Exercise data START

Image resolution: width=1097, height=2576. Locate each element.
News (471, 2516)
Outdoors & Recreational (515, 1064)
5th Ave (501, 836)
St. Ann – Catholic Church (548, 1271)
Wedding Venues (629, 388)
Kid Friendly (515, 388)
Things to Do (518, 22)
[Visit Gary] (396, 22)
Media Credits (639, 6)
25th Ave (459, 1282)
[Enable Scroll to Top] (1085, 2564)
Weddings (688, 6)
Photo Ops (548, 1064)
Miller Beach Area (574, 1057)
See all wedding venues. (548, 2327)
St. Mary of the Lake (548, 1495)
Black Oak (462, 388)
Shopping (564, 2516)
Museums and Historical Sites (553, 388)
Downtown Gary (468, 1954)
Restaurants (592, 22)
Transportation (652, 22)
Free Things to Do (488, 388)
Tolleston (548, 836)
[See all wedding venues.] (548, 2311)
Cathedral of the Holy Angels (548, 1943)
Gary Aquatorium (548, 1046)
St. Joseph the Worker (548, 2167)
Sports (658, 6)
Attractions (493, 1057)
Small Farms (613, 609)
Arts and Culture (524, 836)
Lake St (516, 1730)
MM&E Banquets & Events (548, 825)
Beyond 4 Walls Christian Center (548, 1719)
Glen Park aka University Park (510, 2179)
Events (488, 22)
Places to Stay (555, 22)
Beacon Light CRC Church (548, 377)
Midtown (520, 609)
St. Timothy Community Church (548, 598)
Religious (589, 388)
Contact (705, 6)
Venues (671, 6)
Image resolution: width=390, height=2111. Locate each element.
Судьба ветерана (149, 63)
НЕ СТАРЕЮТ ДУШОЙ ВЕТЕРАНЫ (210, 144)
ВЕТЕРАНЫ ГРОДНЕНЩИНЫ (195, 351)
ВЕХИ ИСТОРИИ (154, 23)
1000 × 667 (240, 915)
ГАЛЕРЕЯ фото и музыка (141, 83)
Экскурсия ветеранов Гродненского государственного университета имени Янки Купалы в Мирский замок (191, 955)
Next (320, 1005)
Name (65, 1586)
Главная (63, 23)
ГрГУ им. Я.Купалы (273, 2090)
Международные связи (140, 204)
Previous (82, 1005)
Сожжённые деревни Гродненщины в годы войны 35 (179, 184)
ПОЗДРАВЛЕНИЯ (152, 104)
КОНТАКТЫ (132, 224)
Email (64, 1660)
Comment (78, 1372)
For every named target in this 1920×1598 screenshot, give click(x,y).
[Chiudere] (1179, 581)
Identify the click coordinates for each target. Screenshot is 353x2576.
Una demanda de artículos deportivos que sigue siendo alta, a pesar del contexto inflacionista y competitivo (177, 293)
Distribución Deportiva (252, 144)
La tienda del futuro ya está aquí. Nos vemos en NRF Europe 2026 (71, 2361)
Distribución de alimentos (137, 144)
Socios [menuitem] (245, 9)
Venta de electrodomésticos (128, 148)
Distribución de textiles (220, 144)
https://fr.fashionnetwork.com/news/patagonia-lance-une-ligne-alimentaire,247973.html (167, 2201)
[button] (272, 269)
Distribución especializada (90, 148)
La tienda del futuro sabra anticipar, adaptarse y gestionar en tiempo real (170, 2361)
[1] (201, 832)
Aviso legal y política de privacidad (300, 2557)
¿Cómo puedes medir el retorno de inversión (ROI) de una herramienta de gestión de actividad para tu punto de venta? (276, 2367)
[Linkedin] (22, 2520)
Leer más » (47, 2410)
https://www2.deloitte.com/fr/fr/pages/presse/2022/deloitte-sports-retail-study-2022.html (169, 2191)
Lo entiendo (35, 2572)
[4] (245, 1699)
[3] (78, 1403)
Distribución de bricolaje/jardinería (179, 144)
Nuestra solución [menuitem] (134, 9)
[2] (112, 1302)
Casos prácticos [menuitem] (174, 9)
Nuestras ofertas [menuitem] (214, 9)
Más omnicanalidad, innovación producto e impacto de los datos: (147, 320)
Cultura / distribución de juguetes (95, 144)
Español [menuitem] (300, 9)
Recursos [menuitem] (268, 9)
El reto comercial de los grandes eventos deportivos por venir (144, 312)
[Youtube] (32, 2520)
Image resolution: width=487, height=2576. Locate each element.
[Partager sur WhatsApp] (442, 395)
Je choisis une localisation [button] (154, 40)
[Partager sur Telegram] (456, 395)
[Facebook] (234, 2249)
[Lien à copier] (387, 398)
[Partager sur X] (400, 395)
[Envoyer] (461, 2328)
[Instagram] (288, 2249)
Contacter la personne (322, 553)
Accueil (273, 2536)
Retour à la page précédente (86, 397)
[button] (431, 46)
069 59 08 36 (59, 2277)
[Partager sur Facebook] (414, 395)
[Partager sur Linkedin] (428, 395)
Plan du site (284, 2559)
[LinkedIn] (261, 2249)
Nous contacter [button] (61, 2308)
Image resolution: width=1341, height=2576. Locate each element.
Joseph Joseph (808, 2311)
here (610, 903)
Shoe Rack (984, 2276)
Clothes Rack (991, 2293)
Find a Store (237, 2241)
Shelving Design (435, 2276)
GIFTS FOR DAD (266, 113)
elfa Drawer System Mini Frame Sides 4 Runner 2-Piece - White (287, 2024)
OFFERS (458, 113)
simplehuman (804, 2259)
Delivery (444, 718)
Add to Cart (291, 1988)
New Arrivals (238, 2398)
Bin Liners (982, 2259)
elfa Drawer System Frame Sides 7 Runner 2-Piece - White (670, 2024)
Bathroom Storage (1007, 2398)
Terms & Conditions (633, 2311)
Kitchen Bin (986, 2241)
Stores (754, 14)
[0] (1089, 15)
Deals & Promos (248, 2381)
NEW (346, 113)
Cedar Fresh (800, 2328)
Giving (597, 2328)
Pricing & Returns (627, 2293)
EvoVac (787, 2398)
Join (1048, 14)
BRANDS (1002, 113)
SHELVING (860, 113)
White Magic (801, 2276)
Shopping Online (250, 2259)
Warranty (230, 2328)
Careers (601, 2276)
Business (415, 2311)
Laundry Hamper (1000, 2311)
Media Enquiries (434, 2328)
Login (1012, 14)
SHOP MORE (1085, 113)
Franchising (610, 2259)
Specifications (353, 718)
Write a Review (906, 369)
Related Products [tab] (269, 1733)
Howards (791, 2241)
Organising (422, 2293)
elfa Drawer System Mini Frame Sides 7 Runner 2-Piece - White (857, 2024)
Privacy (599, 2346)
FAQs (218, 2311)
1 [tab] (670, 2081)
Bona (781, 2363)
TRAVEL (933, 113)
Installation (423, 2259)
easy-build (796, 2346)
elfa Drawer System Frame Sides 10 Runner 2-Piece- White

Exercise data END

--- What is being asked ---
Please retype each entry above exactly as it is written.

--- Answer box ---
Image resolution: width=1097, height=2576. Locate each element.
News (471, 2516)
Outdoors & Recreational (515, 1064)
5th Ave (501, 836)
St. Ann – Catholic Church (548, 1271)
Wedding Venues (629, 388)
Kid Friendly (515, 388)
Things to Do (518, 22)
[Visit Gary] (396, 22)
Media Credits (639, 6)
25th Ave (459, 1282)
[Enable Scroll to Top] (1085, 2564)
Weddings (688, 6)
Photo Ops (548, 1064)
Miller Beach Area (574, 1057)
See all wedding venues. (548, 2327)
St. Mary of the Lake (548, 1495)
Black Oak (462, 388)
Shopping (564, 2516)
Museums and Historical Sites (553, 388)
Downtown Gary (468, 1954)
Restaurants (592, 22)
Transportation (652, 22)
Free Things to Do (488, 388)
Tolleston (548, 836)
[See all wedding venues.] (548, 2311)
Cathedral of the Holy Angels (548, 1943)
Gary Aquatorium (548, 1046)
St. Joseph the Worker (548, 2167)
Sports (658, 6)
Attractions (493, 1057)
Small Farms (613, 609)
Arts and Culture (524, 836)
Lake St (516, 1730)
MM&E Banquets & Events (548, 825)
Beyond 4 Walls Christian Center (548, 1719)
Glen Park aka University Park (510, 2179)
Events (488, 22)
Places to Stay (555, 22)
Beacon Light CRC Church (548, 377)
Midtown (520, 609)
St. Timothy Community Church (548, 598)
Religious (589, 388)
Contact (705, 6)
Venues (671, 6)
Image resolution: width=390, height=2111. Locate each element.
Судьба ветерана (149, 63)
НЕ СТАРЕЮТ ДУШОЙ ВЕТЕРАНЫ (210, 144)
ВЕТЕРАНЫ ГРОДНЕНЩИНЫ (195, 351)
ВЕХИ ИСТОРИИ (154, 23)
1000 × 667 (240, 915)
ГАЛЕРЕЯ фото и музыка (141, 83)
Экскурсия ветеранов Гродненского государственного университета имени Янки Купалы в Мирский замок (191, 955)
Next (320, 1005)
Name (65, 1586)
Главная (63, 23)
ГрГУ им. Я.Купалы (273, 2090)
Международные связи (140, 204)
Previous (82, 1005)
Сожжённые деревни Гродненщины в годы войны 35 (179, 184)
ПОЗДРАВЛЕНИЯ (152, 104)
КОНТАКТЫ (132, 224)
Email (64, 1660)
Comment (78, 1372)
For every named target in this 1920×1598 screenshot, give click(x,y).
[Chiudere] (1179, 581)
Identify the click coordinates for each target. Screenshot is 353x2576.
Una demanda de artículos deportivos que sigue siendo alta, a pesar del contexto inflacionista y competitivo (177, 293)
Distribución Deportiva (252, 144)
La tienda del futuro ya está aquí. Nos vemos en NRF Europe 2026 (71, 2361)
Distribución de alimentos (137, 144)
Socios [menuitem] (245, 9)
Venta de electrodomésticos (128, 148)
Distribución de textiles (220, 144)
https://fr.fashionnetwork.com/news/patagonia-lance-une-ligne-alimentaire,247973.html (167, 2201)
[button] (272, 269)
Distribución especializada (90, 148)
La tienda del futuro sabra anticipar, adaptarse y gestionar en tiempo real (170, 2361)
[1] (201, 832)
Aviso legal y política de privacidad (300, 2557)
¿Cómo puedes medir el retorno de inversión (ROI) de una herramienta de gestión de actividad para tu punto de venta? (276, 2367)
[Linkedin] (22, 2520)
Leer más » (47, 2410)
https://www2.deloitte.com/fr/fr/pages/presse/2022/deloitte-sports-retail-study-2022.html (169, 2191)
Lo entiendo (35, 2572)
[4] (245, 1699)
[3] (78, 1403)
Distribución de bricolaje/jardinería (179, 144)
Nuestra solución [menuitem] (134, 9)
[2] (112, 1302)
Casos prácticos [menuitem] (174, 9)
Nuestras ofertas [menuitem] (214, 9)
Más omnicanalidad, innovación producto e impacto de los datos: (147, 320)
Cultura / distribución de juguetes (95, 144)
Español [menuitem] (300, 9)
Recursos [menuitem] (268, 9)
El reto comercial de los grandes eventos deportivos por venir (144, 312)
[Youtube] (32, 2520)
Image resolution: width=487, height=2576. Locate each element.
[Partager sur WhatsApp] (442, 395)
Je choisis une localisation [button] (154, 40)
[Partager sur Telegram] (456, 395)
[Facebook] (234, 2249)
[Lien à copier] (387, 398)
[Partager sur X] (400, 395)
[Envoyer] (461, 2328)
[Instagram] (288, 2249)
Contacter la personne (322, 553)
Accueil (273, 2536)
Retour à la page précédente (86, 397)
[button] (431, 46)
069 59 08 36 (59, 2277)
[Partager sur Facebook] (414, 395)
[Partager sur Linkedin] (428, 395)
Plan du site (284, 2559)
[LinkedIn] (261, 2249)
Nous contacter [button] (61, 2308)
Image resolution: width=1341, height=2576. Locate each element.
Joseph Joseph (808, 2311)
here (610, 903)
Shoe Rack (984, 2276)
Clothes Rack (991, 2293)
Find a Store (237, 2241)
Shelving Design (435, 2276)
GIFTS FOR DAD (266, 113)
elfa Drawer System Mini Frame Sides 4 Runner 2-Piece - White (287, 2024)
OFFERS (458, 113)
simplehuman (804, 2259)
Delivery (444, 718)
Add to Cart (291, 1988)
New Arrivals (238, 2398)
Bin Liners (982, 2259)
elfa Drawer System Frame Sides 7 Runner 2-Piece - White (670, 2024)
Bathroom Storage (1007, 2398)
Terms & Conditions (633, 2311)
Kitchen Bin (986, 2241)
Stores (754, 14)
[0] (1089, 15)
Deals & Promos (248, 2381)
NEW (346, 113)
Cedar Fresh (800, 2328)
Giving (597, 2328)
Pricing & Returns (627, 2293)
EvoVac (787, 2398)
Join (1048, 14)
BRANDS (1002, 113)
SHELVING (860, 113)
White Magic (801, 2276)
Shopping Online (250, 2259)
Warranty (230, 2328)
Careers (601, 2276)
Business (415, 2311)
Laundry Hamper (1000, 2311)
Media Enquiries (434, 2328)
Login (1012, 14)
SHOP MORE (1085, 113)
Franchising (610, 2259)
Specifications (353, 718)
Write a Review (906, 369)
Related Products [tab] (269, 1733)
Howards (791, 2241)
Organising (422, 2293)
elfa Drawer System Mini Frame Sides 7 Runner 2-Piece - White (857, 2024)
Privacy (599, 2346)
FAQs (218, 2311)
1 [tab] (670, 2081)
Bona (781, 2363)
TRAVEL (933, 113)
Installation (423, 2259)
easy-build (796, 2346)
elfa Drawer System Frame Sides 10 Runner 2-Piece- White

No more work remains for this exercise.